Lot of heifers in Wal-Mart. $18 per head is paying too much.

Anonymous said...

Excellent trappedinchico - I am shocked. Some of the "farmers" in MY county are merely weekend city folks, but damn can they suck down some money. Now, admitting I am a bleeding heart liberal, I think I will have a harder heart about "saving the farmers". This site is going on my favorites list.......we have a ranch, cow calf operation, but my father has NEVER applied for any subsidies - he's the guy Elmer Kelton wrote that book "The Time It Never Rained" about.

Anonymous said...

Ah. More hypocrisy. I bet we want our uninterrupted supply of steak and ground beef, our milk and butter to be right there when we go get groceries. Bet we don't want a sign hanging on the grocery store door saying, "sorry folks. No milk or beef for the next six months." Well, there is no milk or beef fairy, though it seems so. Instead there are people that risk thousands of dollars UP FRONT, maybe tens or hundreds of thousands, on seeds, equipment, medicines, regulations, labor and etc. in hopes that weather will be OK, things will go right and their farm will squeeze a profit for the year. There are no guarantees for farmers, yet we sure feel like there better damn well be what we need in every grocery store. And we are "shocked" and infuriated to find out that in return for all the food we can stomach, we taxpayers pitch in to help farmers through the low patches and bad luck. Yes, seems the process needs some adjustments.

Anonymous said...

Can't remember where I saw and all...of an African man brought to the U.S. for some reason. Took him to a Whole Foods Market in the D.C. area. He walked in, fell to his knees, and began sobbing when he saw the food in there. He could not begin to control himself. To this person it was the most unbelievable sight. A grocery store full of food. His comment afterwards was along the lines of how many kids and babies would be alive next month if this one store were in where he came from. I'll chip in a little for Farmer Brown in return for a kitchen full of food and not having to watch my kids starve to death.

trappedinchico said...

3:35, the "family farm" is mostly a myth now. Family farms are either small operations, or done as a sideline or hobby.

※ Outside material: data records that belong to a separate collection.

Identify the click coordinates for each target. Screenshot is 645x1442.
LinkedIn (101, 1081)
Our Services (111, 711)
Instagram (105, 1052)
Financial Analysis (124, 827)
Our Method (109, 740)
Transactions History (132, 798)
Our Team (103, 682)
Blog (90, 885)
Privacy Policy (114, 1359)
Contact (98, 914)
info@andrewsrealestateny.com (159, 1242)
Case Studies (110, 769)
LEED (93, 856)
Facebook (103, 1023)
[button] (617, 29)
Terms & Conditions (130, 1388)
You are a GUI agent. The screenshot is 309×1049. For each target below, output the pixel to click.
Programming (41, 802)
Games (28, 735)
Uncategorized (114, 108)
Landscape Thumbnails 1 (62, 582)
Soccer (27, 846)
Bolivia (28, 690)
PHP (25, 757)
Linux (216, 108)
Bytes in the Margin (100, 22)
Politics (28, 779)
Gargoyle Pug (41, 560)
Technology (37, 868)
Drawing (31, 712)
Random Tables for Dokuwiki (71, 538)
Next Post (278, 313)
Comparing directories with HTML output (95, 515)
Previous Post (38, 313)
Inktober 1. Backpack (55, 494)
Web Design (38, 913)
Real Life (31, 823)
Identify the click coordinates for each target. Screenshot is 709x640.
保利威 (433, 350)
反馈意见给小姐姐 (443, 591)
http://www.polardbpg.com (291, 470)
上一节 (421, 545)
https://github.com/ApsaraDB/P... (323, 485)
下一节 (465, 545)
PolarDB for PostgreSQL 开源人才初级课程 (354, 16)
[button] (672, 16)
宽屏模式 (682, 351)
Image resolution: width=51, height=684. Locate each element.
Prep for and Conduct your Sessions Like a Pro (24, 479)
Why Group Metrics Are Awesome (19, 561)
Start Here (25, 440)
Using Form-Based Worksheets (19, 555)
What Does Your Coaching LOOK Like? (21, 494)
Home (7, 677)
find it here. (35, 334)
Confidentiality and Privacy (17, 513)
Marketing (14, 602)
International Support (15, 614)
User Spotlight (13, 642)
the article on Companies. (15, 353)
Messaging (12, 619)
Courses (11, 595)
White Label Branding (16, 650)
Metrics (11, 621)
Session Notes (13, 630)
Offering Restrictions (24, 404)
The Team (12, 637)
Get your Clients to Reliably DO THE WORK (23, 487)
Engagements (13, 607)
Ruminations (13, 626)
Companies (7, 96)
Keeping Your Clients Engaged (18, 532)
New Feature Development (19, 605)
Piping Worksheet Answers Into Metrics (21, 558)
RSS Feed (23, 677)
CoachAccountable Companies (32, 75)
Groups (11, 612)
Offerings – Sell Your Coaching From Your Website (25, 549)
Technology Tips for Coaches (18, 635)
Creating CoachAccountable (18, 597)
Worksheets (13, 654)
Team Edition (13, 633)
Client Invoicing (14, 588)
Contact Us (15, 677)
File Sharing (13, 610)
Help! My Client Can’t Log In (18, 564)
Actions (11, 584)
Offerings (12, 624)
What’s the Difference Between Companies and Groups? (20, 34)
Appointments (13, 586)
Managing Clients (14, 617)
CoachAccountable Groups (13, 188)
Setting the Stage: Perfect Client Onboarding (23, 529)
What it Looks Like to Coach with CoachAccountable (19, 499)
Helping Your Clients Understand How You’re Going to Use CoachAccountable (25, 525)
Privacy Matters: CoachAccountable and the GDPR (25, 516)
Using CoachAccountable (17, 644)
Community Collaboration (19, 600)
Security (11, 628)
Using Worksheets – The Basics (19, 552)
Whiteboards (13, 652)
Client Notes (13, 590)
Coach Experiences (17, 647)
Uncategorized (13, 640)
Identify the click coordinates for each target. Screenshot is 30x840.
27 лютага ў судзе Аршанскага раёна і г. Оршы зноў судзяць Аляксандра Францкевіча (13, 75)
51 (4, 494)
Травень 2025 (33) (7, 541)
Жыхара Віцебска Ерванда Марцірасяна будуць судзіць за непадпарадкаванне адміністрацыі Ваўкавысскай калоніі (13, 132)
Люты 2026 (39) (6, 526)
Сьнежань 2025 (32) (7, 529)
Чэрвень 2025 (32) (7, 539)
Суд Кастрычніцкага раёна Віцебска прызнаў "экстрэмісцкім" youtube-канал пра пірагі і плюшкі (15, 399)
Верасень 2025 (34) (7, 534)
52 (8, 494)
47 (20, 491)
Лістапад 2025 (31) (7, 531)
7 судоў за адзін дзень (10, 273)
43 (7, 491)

Most of subsidies go to large corporate farms. Corporate farming is the largest source of food now. They do not go into farming lightly, and have their own reserve capital to rely on in a bad year. They can also afford equipment to prevent weather-related losses such as a drought. They do not need government assistance.

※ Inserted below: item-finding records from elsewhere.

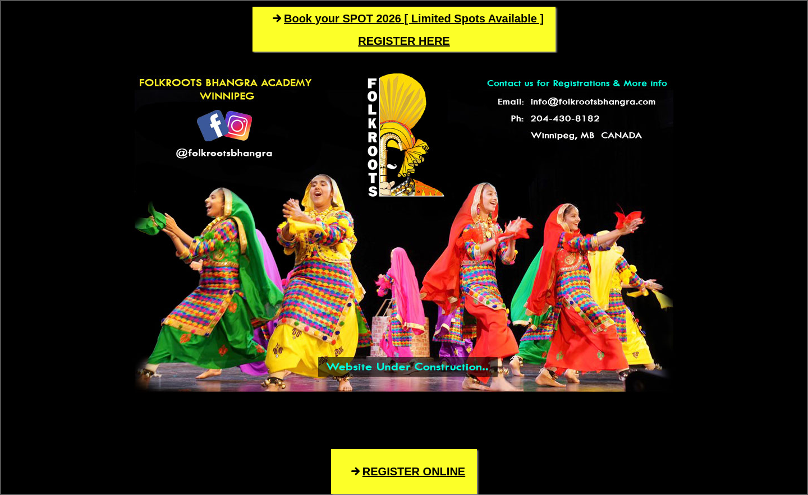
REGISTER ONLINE (413, 471)
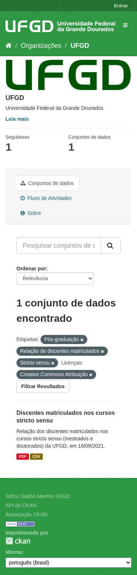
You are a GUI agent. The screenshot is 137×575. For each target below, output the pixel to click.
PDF (22, 456)
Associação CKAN (26, 514)
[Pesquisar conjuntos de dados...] (58, 245)
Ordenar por (31, 268)
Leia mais (17, 119)
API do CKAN (21, 505)
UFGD (80, 45)
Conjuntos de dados (46, 183)
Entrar (121, 5)
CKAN (17, 541)
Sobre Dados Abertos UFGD (37, 496)
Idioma (13, 552)
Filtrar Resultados (43, 386)
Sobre (30, 213)
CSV (37, 456)
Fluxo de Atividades (46, 198)
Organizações (41, 45)
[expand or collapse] (125, 25)
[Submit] (111, 245)
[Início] (8, 45)
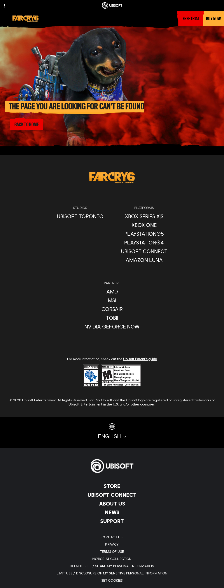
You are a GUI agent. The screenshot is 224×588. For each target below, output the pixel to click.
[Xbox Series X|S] (144, 216)
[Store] (112, 486)
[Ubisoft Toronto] (80, 216)
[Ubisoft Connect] (112, 495)
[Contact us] (112, 537)
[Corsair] (112, 309)
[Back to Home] (26, 124)
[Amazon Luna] (144, 260)
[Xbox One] (144, 225)
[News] (112, 512)
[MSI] (112, 300)
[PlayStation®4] (144, 242)
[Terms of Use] (112, 551)
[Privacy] (112, 544)
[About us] (112, 503)
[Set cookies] (112, 580)
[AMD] (112, 291)
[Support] (112, 521)
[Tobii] (112, 318)
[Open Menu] (7, 19)
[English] (112, 431)
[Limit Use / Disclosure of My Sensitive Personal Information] (112, 573)
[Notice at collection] (112, 558)
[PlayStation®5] (144, 234)
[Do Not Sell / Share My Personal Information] (112, 566)
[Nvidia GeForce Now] (112, 326)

Your little rant shows you didn't read the original post.

Anonymous said...

Next time you grab something out of the fridge just think how it would be if you had to grow it or hunt it before you could eat it.

Anonymous said...

Everybody knows about the big corporate stuff, but there are plenty of family farms still around, all over this country. You have to travel around the country in order to see them. Can't be trapped in Chico.

greta said...

I wonder if they will have to pay the money back.

Anonymous said...

If you think this is bad,,,just wait until NAIS becomes legal.. If you think gas prices are high now, wait for the meat prices. When the small farmers/ranchers are forced out of business and the corporate breeders have control of the meat markets, you will be paying $50.00 for a steak. Each and every rancher/farmer should do the honest thing, stand up for their rights, if not, they will have none. Read for more information or Then everyone might get the message. If not, don't complain later.

Anonymous said...

Add to the subsidies the "farmers and ranchers" receive, is the tax breaks they get from the local appraisal office!!!

It would be interesting to know how many of those listed receive over half their income from farming/ranching?

If you think this is bad, look at Commanche County and find out how much the peanut farmers get.

For someone who eats little beef, it gives me a warm/cozy feeling to know my tax dollars are going to these guys!

Anonymous said...

Quit whining about the poor farmers. If they attempt to charge excessive amounts for their products, the folks in Chile, Argentina, Canada and Australia will jump in (if our protective tariffs are removed). And you'll buy it just like you buy the cheaper Chinese goods at Wal Mart.